Since I started taking the stairs last week I've done it each work day.  Today I increased to the 9th floor and I'll stick with that until next week unless it somehow becomes super easy.  That isn't likely though, since I still need to minimize sweating due to being at work.  Adding the one floor didn't make much difference though; as is always the case for me, the hardest part is my breathing.  I have no idea what the problem is, but when I do any cardio type workout I find it tough to breathe.  I'm always constricted by my heart rate/breathing and not by my muscles.  Back when I was running 5ks my legs never hurt or burned during the runs.  Same thing now with the stairs.  I thought it was exercise asthma or something, but an inhaler didn't help at all.

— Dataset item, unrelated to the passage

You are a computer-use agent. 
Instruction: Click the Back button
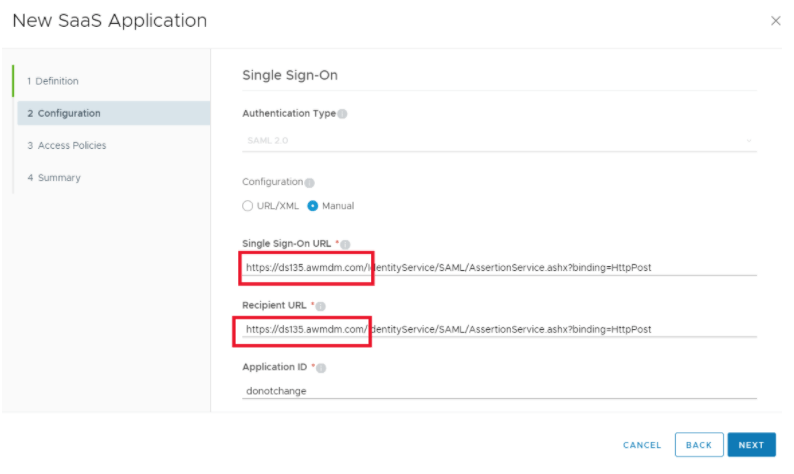pyautogui.click(x=698, y=445)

Anyway, if it isn't obvious, this pregnancy stuff is weighing heavily on my mind.  I just want to know.  I'm very worried about gaining weight.  I'm pretty hell-bent on losing down to at least 185 before the second trimester (and hopefully I can get lower than that) so that when I inevitably gain 10ish pounds, I'm not worse off than I am now.  I cannot get over 200 pounds.  It. Can. Not. Happen.

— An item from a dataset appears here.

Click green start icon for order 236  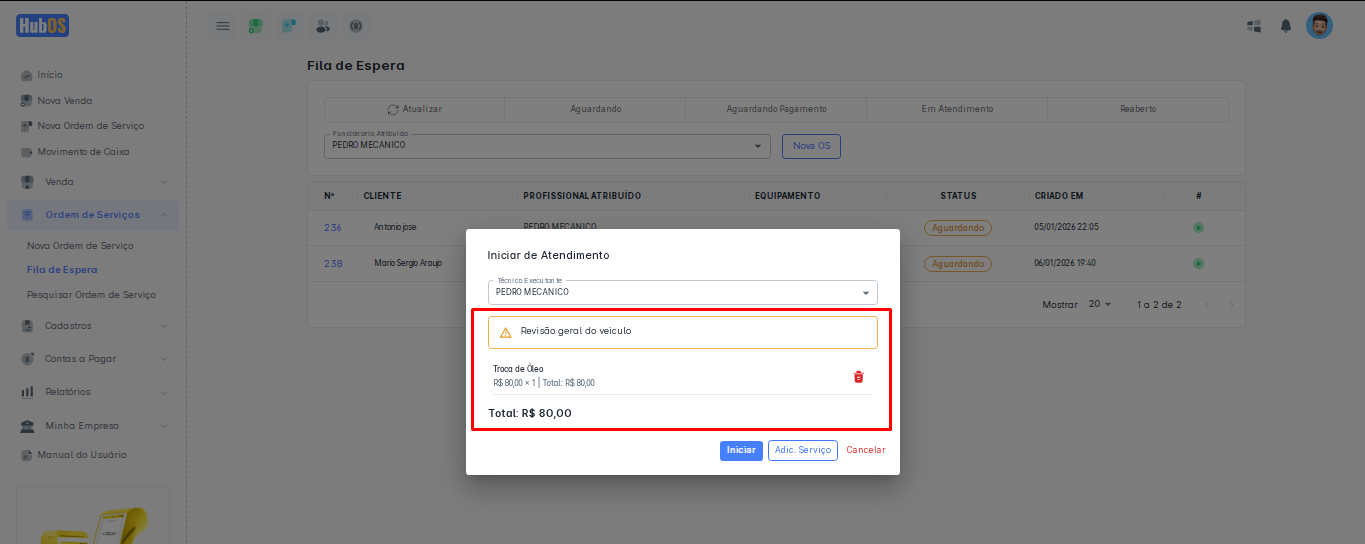click(x=1198, y=228)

The bright spot on this pregnancy stuff is that my husband finally agreed to buy some furniture for one of our empty bedrooms.  I'm pretty excited.  We got it from Penny Mustard and it is REALLY nice.  It's definitely higher quality than any other furniture we have (and has the price tag to go with that, unfortunately).  So far we got the dresser, mirror and night stand.  I'll admit, the style isn't what I would have picked if I could have picked anything in the universe, but I think it is sort of kid-ish with the exaggerated tapered legs and yet I can make it work in a regular guest room too in the future (or now).  We got a very good deal on these since one of the stores is moving.  Here are some pictures:

 
The mirror comes off so I won't arrange it like this in the room.
The nightstand has hidden drawers! :)

The piece we haven't bought yet is the crib, mostly because the floor model was sold already.  But, we do plan to get it.  We're going to check the outlet store first, just in case.  The crib converts to a full size bed, so I may set it up that way initially, just to keep my secret safe.  No one who knows me would think it is even slightly odd that I bought a bedroom set like this on a whim.  Luckily, I can decorate without any explanation.  Anyway, here a picture of the crib:


We don't have the pieces yet and, apparently, we won't be getting them for about a month.  That's fine though.  I really want to paint the room and we need to figure some other furniture logistics out.  Right now I have a friend's childhood bedroom set in the room we'd likely use as the nursery (the room closest to ours).  The set is very 70s/80s looking, but it's also very solid.  I'd like to get rid of it, but my husband thinks that is silly so we'll probably paint it instead.  But, then there's the issue of moving it to the next room over, which is empty.  If I buy new furniture and change the rooms that probably would cause suspicion.  Plus, I will decorate the room differently for a boy/girl, so I need to know that before I can really go all out on the decorating.  When it comes to decorating it's hard for me to slow down because I love doing it so much.  I don't want to get too far ahead of myself though, especially since I am probably not pregnant at this very moment.  I do think it's only a matter of time though.  

Sorry this post is so disjointed.  It's nice to think about something I love (decorating) instead of constantly obsessing about something I hate (my weight).  I feel like I'm making progress on my weight though.  I'm sure that is at least partially due to not drinking, so that's the upside to pregnancy preparation or whatever it's called.